What is your Test Data Strategy? Do you even have one? Do you even care?
In my less-than-humble opinion, test data can really make or break any test effort. Second only to error handling, test data is rarely something that receives a whole lot of attention. It tends to be one of the more neglected aspects of testing. Personally, I think it is way too important to overlook. As a consultant, whenever I ask clients about their test data strategy I’m usually met with blank stares.

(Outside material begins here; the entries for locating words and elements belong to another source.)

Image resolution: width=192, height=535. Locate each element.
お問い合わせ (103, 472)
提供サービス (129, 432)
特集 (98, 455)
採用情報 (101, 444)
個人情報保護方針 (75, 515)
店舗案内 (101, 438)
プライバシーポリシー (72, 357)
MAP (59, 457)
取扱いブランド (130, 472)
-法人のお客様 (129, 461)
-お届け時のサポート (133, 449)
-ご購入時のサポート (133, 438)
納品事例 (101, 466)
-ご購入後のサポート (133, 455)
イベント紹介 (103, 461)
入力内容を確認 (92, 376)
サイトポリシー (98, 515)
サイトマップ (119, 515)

I was once contracted to test an online banking application. One of the key tests was related to transfers between accounts. U.S.l banking regulations apparently limit the number of online transfers between two accounts (like savings to checking or vice versa) to 5 transfers per month (they did while I was testing it anyway). So, at the end of a very long test day, I reached the transfer limit test. I logged on to my test user’s account and made 5 transfers of $100 from the user’s savings account to their checking account. The transfers all succeeded. Then I attempted to make a sixth transfer which was correctly prevented with an appropriate message as to why. So far, so good….I thought. I went home for the day and figured I’d try again the next morning just to be sure it wasn’t a daily limit. The next morning, coffee and bagel in hand (with chives and onion cream cheese), I sat down at my computer to resume testing. I launched the application and attempted to log on to my test user’s account. The log on failed. Surely a typo. So I tried again. It failed a second time. Third time’s the charm. This time I took great care to enter the user name and password correctly. Strike 3 – it failed again. So logically, I asked if any changes had been made to the database. My manager informed me that the user had changed their password because someone had been tampering with their account. What!!! Apparently I hade been using a live account to test and the account holder was quite rightly upset and changed her password. The incident was also reported to the managers of the bank. I was testing with live production data! I couldn’t believe it.

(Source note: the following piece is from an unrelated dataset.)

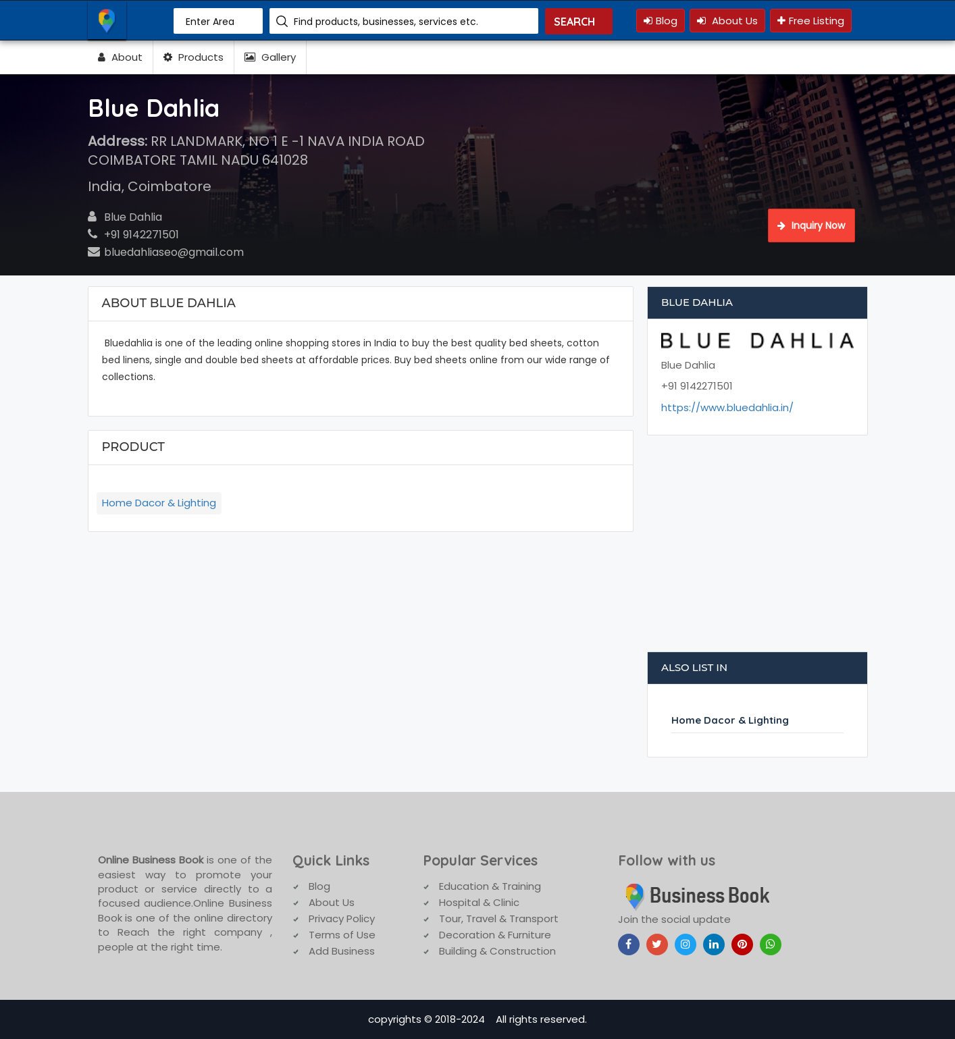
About (120, 57)
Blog (660, 21)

I assumed it was a blinding glimpse of the obvious that you never, never, ever, test with live data! Well you know what happens when you assume. Lesson learned – the hard way.
So now I give a lot of thought to test data. Rule Number 1 – separate test data from production data. But where do you get test data? There are essentially 3 approaches you can take: create it, copy it from production, or a combination of the two. Which one you use will depend on your particular situation, schedules, and database saavy. Let’s take a closer look at each.
Option 1: Create it from scratch. If you are testing a brand spanking new application this may be your only option. Creating your own test data gives you the most flexibility. You can tailor the data to each specific test case. Once it is created you can save a snapshot of it or write scripts to recreate it which will allow you to restore that data to a clean copy at the beginning of each test cycle or as needed. The downside is that it can take a lot of time to build the data. Especially if you need a lot of it. Get to know your DBA. Take them to lunch. Buy them a muffin.
Option 2: Copy the data from production. If you are working on an update to an existing application, you may be able to take a copy from the production database. Even if the database structure is modified from the previous application to the new one, it may still be more efficient to get a copy and modify it than to create it. Of course the existing data may not support testing. For example if you are testing data filtering, the production data may not have all of the filter values available to adequately test the filter. If you are testing numeric sorting where vales may be positive, negative, or zero, some of those values may not exist in the current copy of the data. As a result, the data needed for a specific test may not even available. Another issue – production data is constantly changing. The data used in one test cycle may be different from the copy you take for the next cycle. Records may be added, deleted, or modified between tests. As a result, any defect you find may be a code issue or may be a data issue. Because results can vary from cycle to cycle test results become unreliable. One way around this problem is to take a copy of the production data before the start of the test cycle and save it. Then restore the test database using this saved copy rather than a current copy. The data becomes more consistent and therefore more reliable. Of course if the database structure changes, you may have some work to do. Another downside to using or copying live data – privacy issues. The data may contain sensitive information such as bank account numbers, social security numbers, usernames and passwords, etc. You may need to cleanse the data before you can use it.
Option 3: Combine Options 1 and 2. Start with a copy of production and then modify it or add data to meet the needs of your tests. Write an update script. Once it’s ready – copy it, and save it. At the beginning of each new test cycle you can restore the database using the copy. The benefit – you can have a lot of data and still meet your test needs. Again, do not use a fresh copy of the production data. This is actually my preferred option. Especially if I’m testing any kind of filtering, sorting, or searching. If you do those action with a small data set you may believe these functions are pretty quick performance-wise. However, add a real data load and these functions may slow dramatically or even break.
Regardless of the Test Data Strategy you use, be sure to give your data needs some thought. Work with you DBAs to find the best approach. DBAs are your friends. Since most people usually avoid them, they might enjoy the attention. Lastly, open an account at your local bagel or donut shop.